In 2008, Escape Pod refocused its attention back to its science fiction roots, leaving horror, fantasy, and young adult stories to the sister podcasts. In 2018, Escape Pod began running longer stories across 2 to 4 episodes.

===Music===
Escape Pod's music is provided by surf rock band Daikaiju with the band's permission. The opening theme is the instrumental song "The Final Phase", and the closing theme is "Choujikuu Mitsukai" ("Super-Dimensional Angels"). Both are from the album The Phasing Spider Menace.

===Narration===
Stories are read by people associated with Escape Pod as well as voice actors and members of the podcasting community. Narrations are mostly presented in an audio-book style with a single reader and no special effects. Escape Pod generally does not have authors read their own works.

==Reception==
The podcast has been a finalist for the Parsec Award four times for Best Speculative Fiction Story (Short Form), once for Best Speculative Fiction Story: Small Cast (Novella & Long Form), and twice for Best Speculative Fiction Magazine or Anthology Podcast.

Escape Pod was first nominated for the Hugo Award for Best Semiprozine in 2018. It was nominated again in 2020 and then continuously for every year up to 2026.

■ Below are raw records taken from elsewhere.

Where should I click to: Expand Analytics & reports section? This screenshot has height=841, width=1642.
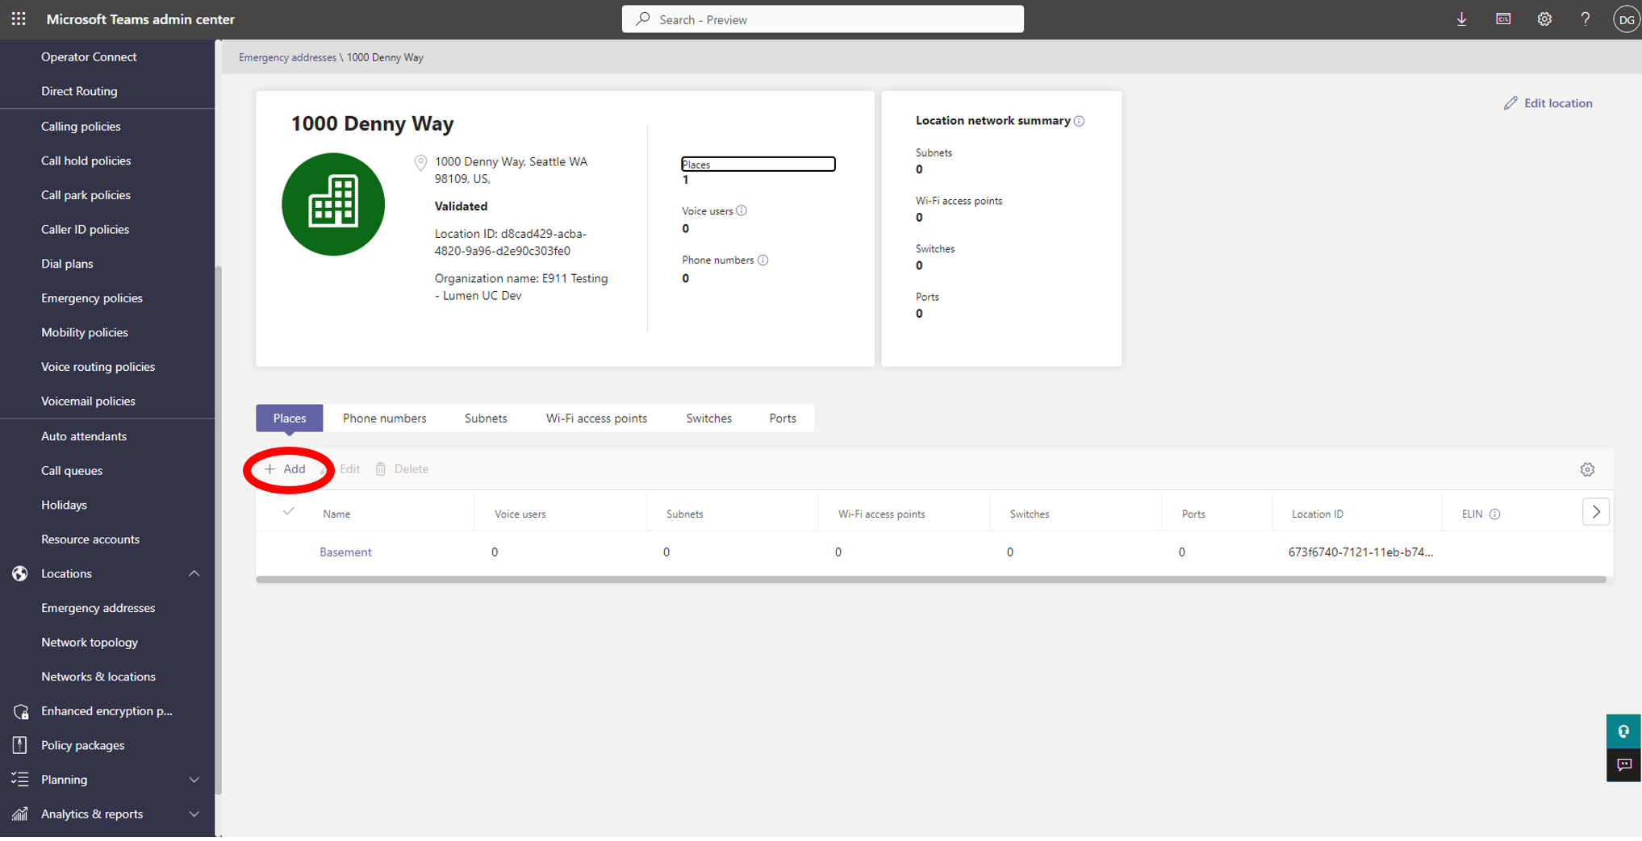194,814
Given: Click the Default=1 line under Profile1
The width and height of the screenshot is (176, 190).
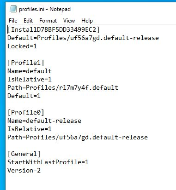Looking at the screenshot, I should tap(24, 96).
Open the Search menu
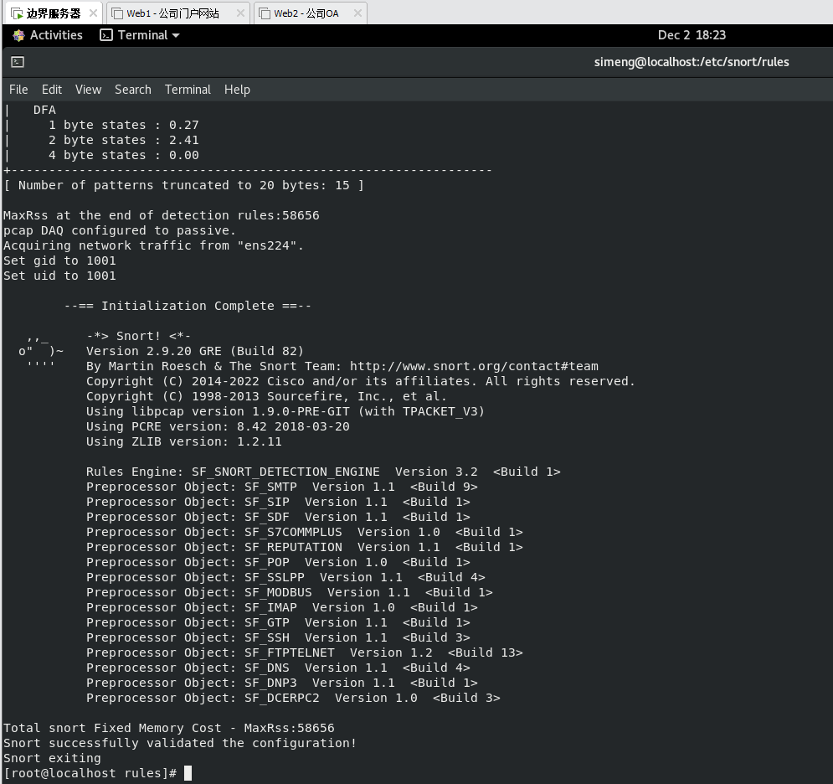This screenshot has width=833, height=784. pyautogui.click(x=133, y=90)
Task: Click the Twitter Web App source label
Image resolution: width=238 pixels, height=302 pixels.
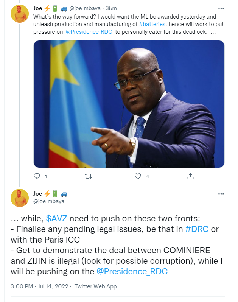Action: click(x=95, y=286)
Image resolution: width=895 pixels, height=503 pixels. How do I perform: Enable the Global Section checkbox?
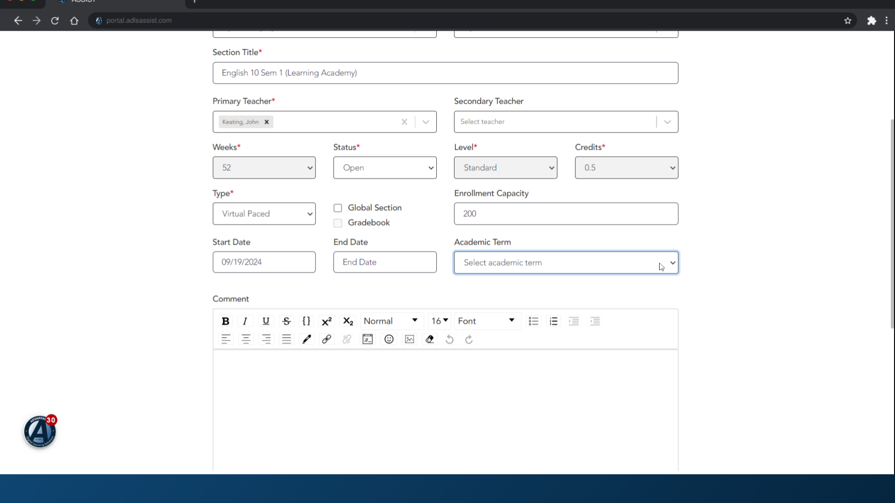click(338, 208)
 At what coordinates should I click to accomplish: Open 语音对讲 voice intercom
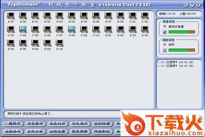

Short fiction audio podcast magazines like Escape Pod and its sister publications, Pseudopod and PodCastle, have caught the interest and imagination of fiction enthusiasts, and doing a wonderful job at reviving awareness in both new short fiction and classic works
— Eugie Foster, The UK SF Book News Network

==SFWA qualification==
Escape Pod is considered a professional market by the Science Fiction and Fantasy Writers of America (SFWA), and publication in it count towards qualifying authors for association membership. Writers are paid according to the market guidelines established by SFWA.

==Distribution and rights==
Escape Pod is distributed under the Creative Commons attribution non-commercial no-derivatives 4.0 license. This means that episodes are available at no cost and can be redistributed but not sold or modified. Any of the show's episodes may be downloaded individually from Escape Pod's website or received via a podcatcher.

The fiction itself remains copyrighted by its respective authors. Escape Pod contracts with the authors for non-exclusive audio rights, paying semi-professional rates.

Escape Pod sold five collections of their podcasts at PodDisc, a CD fulfillment site that closed in 2016. Disc One contains episodes 1 through 26. Disc Two contains 27 through 52. Disc Three contains episodes 53 through 78. Disc Four contains episodes 79 through 104. Disc Five contains episodes 105 through 130.